Methods: Averaged 4DCT (AVE) scans were generated from 4DCT scans of a motion phantom that moved in ranges of 0.5, 1, 2 and 3cm at breathing rates of 10 and 20bpm. Gross tumor volumes (GTVs) were contoured on all 10 respiratory phases and combined to form internal GTV (iGTVs), which were then transferred to each AVE scan as planning targets. CBCT images of the motion phantom were acquired on a Ethos system with fast (~6s) and slow (~60s) acquisition modes. Additional scans with similar parameters were performed on a TrueBeam for comparison. Targets were re-contoured on each CBCT and the target alignment were evaluated based on variations in motion range, respiratory rate and acquisition speed.

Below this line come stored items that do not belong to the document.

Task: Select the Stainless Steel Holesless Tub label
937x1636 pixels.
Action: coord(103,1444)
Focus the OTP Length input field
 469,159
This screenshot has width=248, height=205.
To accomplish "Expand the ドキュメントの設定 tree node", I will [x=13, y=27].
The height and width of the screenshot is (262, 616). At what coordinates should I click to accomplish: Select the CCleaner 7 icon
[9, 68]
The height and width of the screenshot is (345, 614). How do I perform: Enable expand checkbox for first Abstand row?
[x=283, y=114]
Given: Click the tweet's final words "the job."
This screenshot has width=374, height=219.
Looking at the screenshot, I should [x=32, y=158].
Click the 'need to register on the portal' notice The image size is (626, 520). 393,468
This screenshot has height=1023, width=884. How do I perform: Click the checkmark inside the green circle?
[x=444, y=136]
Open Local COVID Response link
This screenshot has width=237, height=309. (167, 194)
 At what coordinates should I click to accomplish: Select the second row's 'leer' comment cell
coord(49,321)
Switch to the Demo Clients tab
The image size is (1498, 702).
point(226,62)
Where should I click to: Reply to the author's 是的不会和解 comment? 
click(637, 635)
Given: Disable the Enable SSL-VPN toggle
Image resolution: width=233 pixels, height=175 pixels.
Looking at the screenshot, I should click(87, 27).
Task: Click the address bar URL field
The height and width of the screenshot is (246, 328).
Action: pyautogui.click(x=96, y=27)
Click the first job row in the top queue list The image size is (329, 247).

Results: The results indicate that target locations on slow scans from Ethos and TrueBeam closely align with those on the AVE scans, offering consistency in motion management. However, target location on Ethos fast scans showed variability depending on the acquisition start time relative to the breathing phase (e.g. valley vs peak). The target volumes seen on fast scans may vary depending on the breathing rate. At lower breathing rate, the deviation of target volumes on fast scans from those seen on the AVE scans is more pronounced. This variability highlights the challenges of fast acquisition for accurate target localization in patients with significant motion ranges.
Conclusion: For treating moving targets, slow CBCT technique on Ethos provides superior target alignment, especially for patients with lower respiratory rates and larger motion ranges. These findings emphasize the importance of using appropriate imaging protocols to enhance accuracy in moving targets.